The cooler isn’t quite identical though as there’s one less heatpipe found with the RTX 3060, but even so, this is a gigantic RTX 3060 graphics card. With a factory overclocked core, dual 8-pin power connectors and plenty of RGB lighting, we put this card to the test and see whether or not it is worth buying.

GPU RTX 3090 RTX 3080 RTX 3070 RTX 3060 Ti RTX 3060
SMs 82 68 46 38 28
CUDA Cores 10496 8704 5888 4864 3584
Tensor Cores 328 272 184 152 112
RT Cores 82 68 46 38 28
Texture Units 328 272 184 152 112
ROPs 112 96 96 80 48
GPU Boost Clock 1695 MHz 1710 MHz 1725 MHz 1665 MHz 1777 MHz
Memory Data Rate 19.5 Gbps 19 Gbps 14 Gbps 14 Gbps 15 Gbps
Total Video Memory 24GB GDDR6X 10GB GDDR6X 8GB GDDR6 8GB GDDR6 12GB GDDR6
Memory Interface 384-bit 320-bit 256-bit 256-bit 192-bit
Memory Bandwidth 936 GB/Sec 760 GB/Sec 448 GB/Sec 448 GB/Sec 360 GB/sec
TGP 350W 320W 220W 200W 170W

Despite utilising new GA106 silicon, RTX 3060 isn’t actually a full implementation of the GPU, as it has 28 streaming multiprocessors (SMs) instead of 30. Currently only RTX 3060 for laptops uses the full GPU. For the desktop chip, 28 SMs means a total of 3584 CUDA Cores, as thanks to Ampere’s new SM structure with its two FP32 datapaths, each SM houses 128 CUDA cores.

Ampere also places one RT core, and four Tensor cores, in each SM, giving a total of 28 RT cores and 112 Tensor cores. This is accompanied by 112 texture units, and 48 ROPs which are now housed directly within each graphics processing cluster (GPC), with 16 ROPs per GPC, and 3 GPCs in total for RTX 3060.

Interestingly, rated clock speed is the highest it has been for an Ampere GPU, coming in at 1777MHz for the reference spec. This MSI Gaming X Trio model however, has increased this to 1852MHz, and we test real-world clock speed behaviour later in this review.

There’s been a lot of talk about Nvidia’s decision to use 12GB GDDR6 memory for the RTX 3060. This is more than the RTX 3060 Ti, RTX 3070 and even RTX 3080, but crucially the memory interface is much narrower at 192-bit.

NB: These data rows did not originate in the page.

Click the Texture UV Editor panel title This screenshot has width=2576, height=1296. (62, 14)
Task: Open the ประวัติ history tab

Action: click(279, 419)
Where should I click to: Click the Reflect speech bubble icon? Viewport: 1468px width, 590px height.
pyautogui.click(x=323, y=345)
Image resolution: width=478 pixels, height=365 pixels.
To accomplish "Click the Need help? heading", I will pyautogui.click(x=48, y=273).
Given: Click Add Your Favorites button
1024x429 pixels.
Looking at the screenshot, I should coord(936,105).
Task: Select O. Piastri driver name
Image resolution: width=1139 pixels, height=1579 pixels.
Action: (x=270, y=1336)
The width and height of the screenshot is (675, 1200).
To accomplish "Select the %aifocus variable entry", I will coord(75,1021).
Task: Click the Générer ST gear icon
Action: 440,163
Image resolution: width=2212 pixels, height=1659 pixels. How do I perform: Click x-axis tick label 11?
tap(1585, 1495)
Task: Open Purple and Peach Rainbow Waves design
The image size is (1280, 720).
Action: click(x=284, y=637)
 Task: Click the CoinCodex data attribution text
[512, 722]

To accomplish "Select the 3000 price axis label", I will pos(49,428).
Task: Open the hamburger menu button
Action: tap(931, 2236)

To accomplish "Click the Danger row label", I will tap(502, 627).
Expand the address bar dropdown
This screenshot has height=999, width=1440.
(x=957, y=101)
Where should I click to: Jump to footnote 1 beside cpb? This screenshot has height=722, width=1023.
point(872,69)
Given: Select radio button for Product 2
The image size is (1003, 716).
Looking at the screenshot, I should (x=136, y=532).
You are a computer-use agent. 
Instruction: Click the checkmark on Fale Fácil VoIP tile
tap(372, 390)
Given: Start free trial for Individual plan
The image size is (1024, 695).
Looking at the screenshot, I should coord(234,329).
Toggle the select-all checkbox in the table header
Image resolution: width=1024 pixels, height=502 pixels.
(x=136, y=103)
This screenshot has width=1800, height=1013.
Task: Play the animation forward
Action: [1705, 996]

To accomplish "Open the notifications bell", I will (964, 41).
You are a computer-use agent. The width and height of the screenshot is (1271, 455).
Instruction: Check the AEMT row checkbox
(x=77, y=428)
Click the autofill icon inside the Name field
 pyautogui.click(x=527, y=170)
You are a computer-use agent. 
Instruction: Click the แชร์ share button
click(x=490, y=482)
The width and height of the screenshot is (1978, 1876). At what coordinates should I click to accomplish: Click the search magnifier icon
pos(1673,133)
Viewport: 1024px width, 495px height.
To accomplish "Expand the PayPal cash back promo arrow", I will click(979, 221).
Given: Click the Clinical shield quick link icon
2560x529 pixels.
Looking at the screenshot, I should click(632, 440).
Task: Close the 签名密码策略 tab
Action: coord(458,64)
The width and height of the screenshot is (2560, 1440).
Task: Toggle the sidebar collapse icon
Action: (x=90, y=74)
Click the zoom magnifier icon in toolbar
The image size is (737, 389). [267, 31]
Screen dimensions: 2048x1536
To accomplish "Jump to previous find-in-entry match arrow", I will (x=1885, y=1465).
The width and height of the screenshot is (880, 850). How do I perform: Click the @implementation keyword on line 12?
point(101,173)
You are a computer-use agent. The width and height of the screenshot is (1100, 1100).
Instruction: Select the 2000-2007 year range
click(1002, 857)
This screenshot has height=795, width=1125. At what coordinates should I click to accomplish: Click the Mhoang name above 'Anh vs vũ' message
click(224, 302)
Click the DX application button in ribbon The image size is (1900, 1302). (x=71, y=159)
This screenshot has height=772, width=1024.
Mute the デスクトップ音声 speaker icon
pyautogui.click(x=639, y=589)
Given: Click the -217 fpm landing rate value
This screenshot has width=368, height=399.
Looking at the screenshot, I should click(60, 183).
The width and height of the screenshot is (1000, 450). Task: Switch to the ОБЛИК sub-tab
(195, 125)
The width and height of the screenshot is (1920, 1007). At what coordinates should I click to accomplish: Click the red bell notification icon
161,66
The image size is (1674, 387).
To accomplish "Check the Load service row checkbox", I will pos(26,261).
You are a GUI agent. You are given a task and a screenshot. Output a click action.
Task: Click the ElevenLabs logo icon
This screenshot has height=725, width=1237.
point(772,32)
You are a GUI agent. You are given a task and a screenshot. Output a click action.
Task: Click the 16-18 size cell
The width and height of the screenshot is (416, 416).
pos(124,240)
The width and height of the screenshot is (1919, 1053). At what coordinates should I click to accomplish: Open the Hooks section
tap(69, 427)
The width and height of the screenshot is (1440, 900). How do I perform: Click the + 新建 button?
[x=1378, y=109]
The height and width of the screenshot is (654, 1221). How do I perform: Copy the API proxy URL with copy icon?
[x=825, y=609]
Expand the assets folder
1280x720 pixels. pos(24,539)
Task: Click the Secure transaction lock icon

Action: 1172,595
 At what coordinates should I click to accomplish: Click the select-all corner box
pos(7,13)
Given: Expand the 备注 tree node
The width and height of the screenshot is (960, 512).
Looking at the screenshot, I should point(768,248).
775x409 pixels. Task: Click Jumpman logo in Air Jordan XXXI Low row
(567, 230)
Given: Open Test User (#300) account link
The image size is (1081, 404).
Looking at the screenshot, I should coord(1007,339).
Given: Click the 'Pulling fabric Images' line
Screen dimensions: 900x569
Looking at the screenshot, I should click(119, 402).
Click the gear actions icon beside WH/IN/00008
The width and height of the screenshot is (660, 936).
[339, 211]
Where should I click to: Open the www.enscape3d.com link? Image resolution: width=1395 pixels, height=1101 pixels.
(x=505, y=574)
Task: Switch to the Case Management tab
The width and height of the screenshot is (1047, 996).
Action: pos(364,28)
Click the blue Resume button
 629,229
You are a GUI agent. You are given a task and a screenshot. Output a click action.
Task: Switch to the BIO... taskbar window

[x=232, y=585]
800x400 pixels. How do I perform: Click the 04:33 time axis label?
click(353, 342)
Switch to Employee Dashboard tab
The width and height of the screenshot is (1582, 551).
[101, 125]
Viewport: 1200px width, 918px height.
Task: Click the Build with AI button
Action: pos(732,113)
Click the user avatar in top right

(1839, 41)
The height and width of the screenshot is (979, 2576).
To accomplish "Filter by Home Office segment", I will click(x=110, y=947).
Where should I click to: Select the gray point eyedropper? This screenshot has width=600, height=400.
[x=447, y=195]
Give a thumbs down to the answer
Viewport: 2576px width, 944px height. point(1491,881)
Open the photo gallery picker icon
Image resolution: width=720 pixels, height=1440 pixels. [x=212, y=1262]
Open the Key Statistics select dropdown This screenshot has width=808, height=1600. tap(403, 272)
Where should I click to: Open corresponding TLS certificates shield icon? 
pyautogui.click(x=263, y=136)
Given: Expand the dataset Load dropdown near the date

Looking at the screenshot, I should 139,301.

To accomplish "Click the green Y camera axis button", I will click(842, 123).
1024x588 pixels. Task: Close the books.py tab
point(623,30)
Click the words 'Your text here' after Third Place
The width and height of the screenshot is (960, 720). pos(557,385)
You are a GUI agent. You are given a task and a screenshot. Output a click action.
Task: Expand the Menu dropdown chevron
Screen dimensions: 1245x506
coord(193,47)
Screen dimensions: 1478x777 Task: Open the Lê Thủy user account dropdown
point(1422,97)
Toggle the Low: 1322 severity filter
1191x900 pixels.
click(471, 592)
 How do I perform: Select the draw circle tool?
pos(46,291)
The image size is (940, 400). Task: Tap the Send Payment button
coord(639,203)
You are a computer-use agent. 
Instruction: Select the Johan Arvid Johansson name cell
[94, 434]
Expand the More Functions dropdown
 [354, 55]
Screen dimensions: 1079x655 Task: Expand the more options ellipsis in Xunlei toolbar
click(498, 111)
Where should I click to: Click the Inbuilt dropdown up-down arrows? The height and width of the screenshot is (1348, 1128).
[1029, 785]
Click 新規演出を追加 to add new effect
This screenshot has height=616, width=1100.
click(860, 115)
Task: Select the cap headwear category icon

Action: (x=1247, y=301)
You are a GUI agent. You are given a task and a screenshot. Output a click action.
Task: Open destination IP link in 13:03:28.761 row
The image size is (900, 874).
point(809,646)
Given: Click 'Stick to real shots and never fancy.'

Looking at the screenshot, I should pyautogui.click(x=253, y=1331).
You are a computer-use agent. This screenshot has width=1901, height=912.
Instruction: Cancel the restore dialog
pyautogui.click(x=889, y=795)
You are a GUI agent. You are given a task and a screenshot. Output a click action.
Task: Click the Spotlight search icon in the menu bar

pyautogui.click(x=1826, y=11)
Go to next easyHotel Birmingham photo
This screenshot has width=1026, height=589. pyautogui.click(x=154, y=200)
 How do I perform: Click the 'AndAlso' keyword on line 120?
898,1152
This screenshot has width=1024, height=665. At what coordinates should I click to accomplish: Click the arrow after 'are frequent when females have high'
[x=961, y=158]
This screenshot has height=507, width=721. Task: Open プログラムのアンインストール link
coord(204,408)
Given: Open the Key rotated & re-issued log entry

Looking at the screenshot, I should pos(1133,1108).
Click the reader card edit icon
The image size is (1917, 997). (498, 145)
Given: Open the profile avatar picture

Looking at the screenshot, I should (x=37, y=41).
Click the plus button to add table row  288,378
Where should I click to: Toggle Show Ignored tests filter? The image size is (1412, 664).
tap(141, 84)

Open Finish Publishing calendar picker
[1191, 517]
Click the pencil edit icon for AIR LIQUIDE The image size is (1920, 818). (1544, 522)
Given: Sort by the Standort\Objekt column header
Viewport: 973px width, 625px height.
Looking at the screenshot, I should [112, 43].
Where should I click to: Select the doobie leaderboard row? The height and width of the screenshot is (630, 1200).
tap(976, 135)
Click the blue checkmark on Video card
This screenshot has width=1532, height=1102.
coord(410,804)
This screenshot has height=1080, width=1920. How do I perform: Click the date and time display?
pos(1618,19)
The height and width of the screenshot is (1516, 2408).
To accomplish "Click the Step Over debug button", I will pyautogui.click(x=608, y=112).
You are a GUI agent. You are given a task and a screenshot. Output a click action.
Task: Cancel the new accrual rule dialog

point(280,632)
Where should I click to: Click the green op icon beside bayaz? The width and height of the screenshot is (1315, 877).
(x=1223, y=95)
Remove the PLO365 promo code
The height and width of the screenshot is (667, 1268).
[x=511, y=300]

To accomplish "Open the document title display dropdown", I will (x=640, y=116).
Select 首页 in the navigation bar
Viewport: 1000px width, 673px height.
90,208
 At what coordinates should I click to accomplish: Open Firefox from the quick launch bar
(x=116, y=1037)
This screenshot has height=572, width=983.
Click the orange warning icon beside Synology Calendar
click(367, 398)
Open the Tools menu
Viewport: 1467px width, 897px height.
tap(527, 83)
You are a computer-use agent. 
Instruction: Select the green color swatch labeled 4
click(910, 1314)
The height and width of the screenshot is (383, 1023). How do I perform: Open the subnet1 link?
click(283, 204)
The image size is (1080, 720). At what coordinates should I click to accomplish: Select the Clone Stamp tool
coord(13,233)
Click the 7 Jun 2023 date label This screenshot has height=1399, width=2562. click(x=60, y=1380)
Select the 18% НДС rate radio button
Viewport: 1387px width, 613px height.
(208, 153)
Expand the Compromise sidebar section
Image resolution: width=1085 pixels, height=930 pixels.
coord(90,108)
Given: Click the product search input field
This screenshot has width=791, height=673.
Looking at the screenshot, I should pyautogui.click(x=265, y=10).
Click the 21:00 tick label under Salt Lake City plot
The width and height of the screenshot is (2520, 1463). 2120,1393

With memory clocked at 15Gbps, total memory bandwidth comes in at 360GB/s, about 20% lower than the RTX 3060 Ti.

Lastly, for total graphics power, Nvidia rates the RTX 3060 for 170W, which is 30W less than the RTX 3060 Ti. Despite being factory overclocked, the Gaming X Trio also shares this TGP rating.